TORONTO -- A new study has found that the Ontario government’s lockdowns in the first wave of the COVID-19 pandemic had a “positive effect” in curbing the spread of the disease.
The model-based analysis of those measures was conducted by researchers at York University, led by director of the laboratory for industrial and applied mathematics professor Jianhong Wu.
Wu’s team found that interventions implemented to prevent the spread of COVID-19 not only significantly reduced the number of people residents had social contact with but also influenced who those people chose to see.
One example given is that because more people were staying home in mid-March that effectively disrupted the contacts they otherwise would have had in their workplace and in the community.
Moreover, the study found individual contacts decreased from 12 people a day to just under seven a day following the closure of non-essential workplaces from March 24 to May 16, among a number of other public health measures introduced by the government that were highlighted in the study.
As well, researchers found that household contacts – people that you live with – increased by 51 per cent, from before the lockdown in Ontario until it ended in May.
Researchers developed a novel methodology to crunch the numbers that looked at variables, such as age and setting to better understand how to disease was spreading.
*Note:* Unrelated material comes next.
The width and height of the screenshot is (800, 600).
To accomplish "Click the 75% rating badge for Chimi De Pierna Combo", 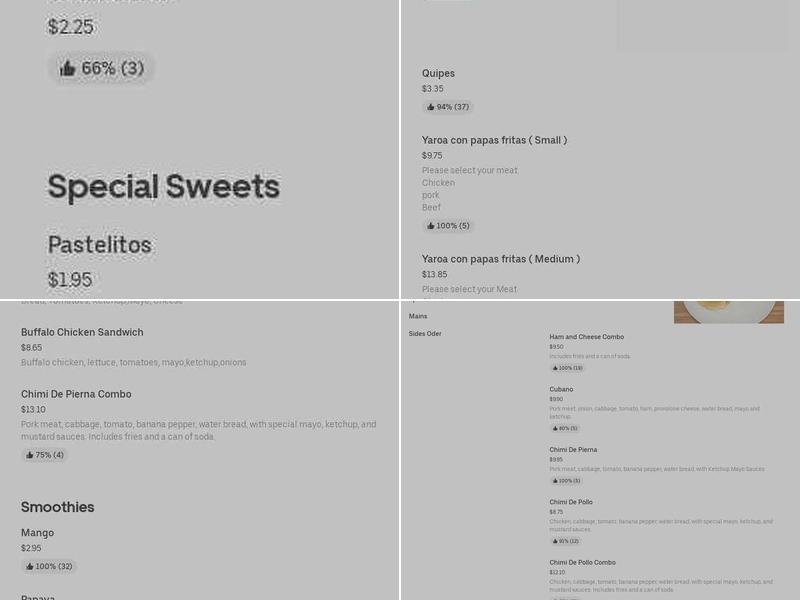I will 44,454.
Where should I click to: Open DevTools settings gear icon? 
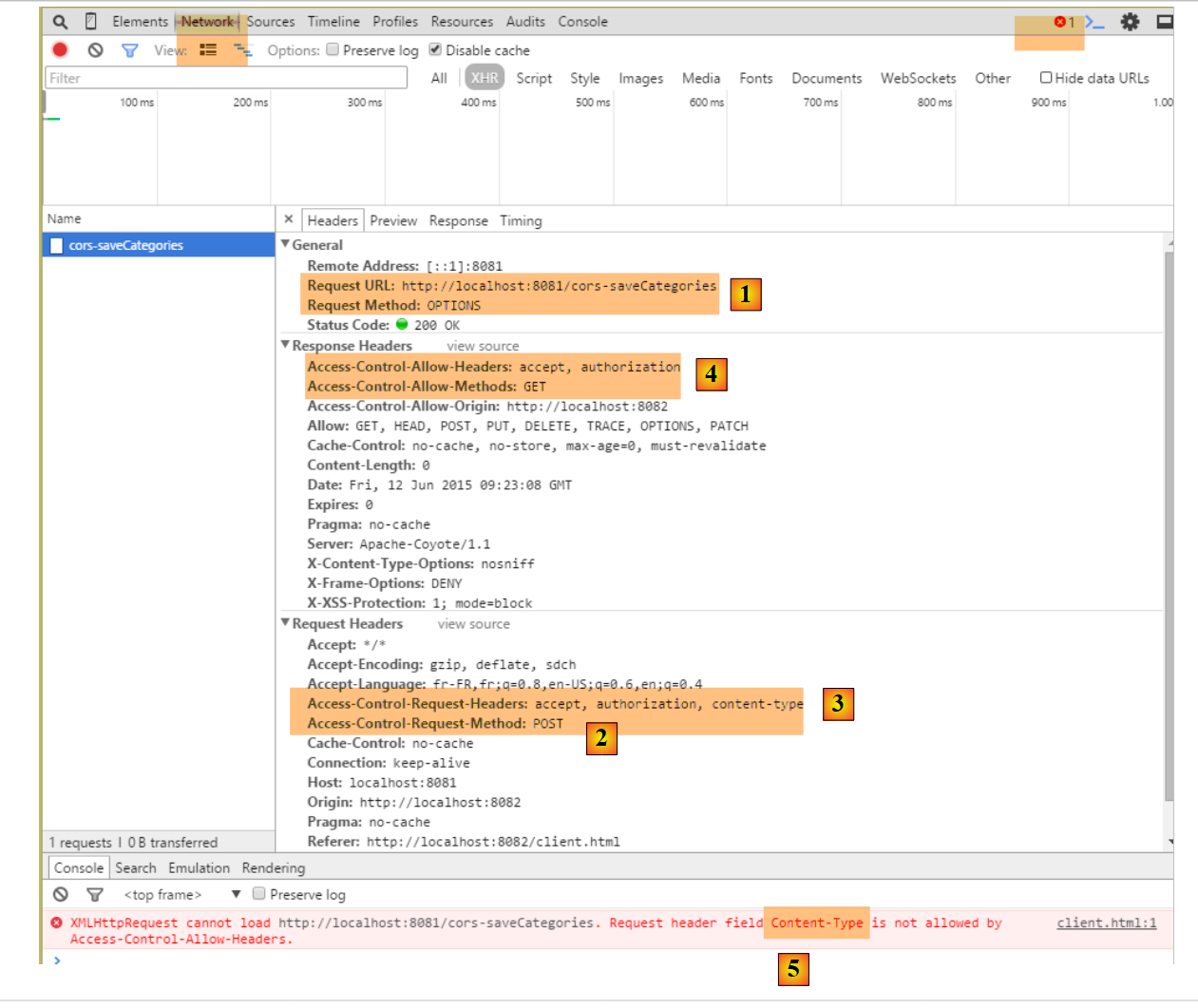(1130, 22)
That same methodology was then used to measure the effectiveness of the public health restrictions like school closures and the declaration of a state of emergency.
Researchers found that there was a 46 per cent decrease in contact rate after the Ontario government introduced those interventions.
“These assessments are essential to avoid increases in transmission in vulnerable populations and to plan a smart relaxation of measures that will still protect these populations and inform expected outcomes,” Wu said in a news release issued by York University Wednesday morning. “One of these may be a reintroduction of measures, but more targeted and informed by its induced shift of contacts, in the case of a resurgence.”
Overall, Wu’s team found that “timely and stringent non-pharmacological interventions,” are effective in limiting the spread of an outbreak only if they are enforced until transmission has been significantly reduced.
Ontario is currently operating under the province’s colour-coded COVID-19 framework, which places each of the province’s 34 public health units in one of five categories.
Those categories include varying levels of public health measures that range from very lenient to very strict and a region can be moved to a different category based on the documented transmission trends in the area.
However, speaking to CP24 on Wednesday, York University PhD Candidate and contributor to the study, Zack McCarthy, said that only “time will tell” if those new measures are truly effective, citing “COVID fatigue” which he says is an important factor to consider in the second wave.
“It would be too soon to see just yet to see whether these measures will have an effect,” he said.
“But if they do have the same effect that we saw in the past we can expect reductions to appear in the key markers such as the per cent positivity in [COVID-19] tests.”
In an email to CTV News Toronto, a spokesperson for Premier Doug Ford said that the report demonstrates that the actions taken by the Progressive Conservative government have been successful.
“We know these measures have been extremely difficult on Ontarians, and while these weren’t easy decisions to make, this is just another proof point that they are necessary in our fight against COVID-19," the spokesperson said.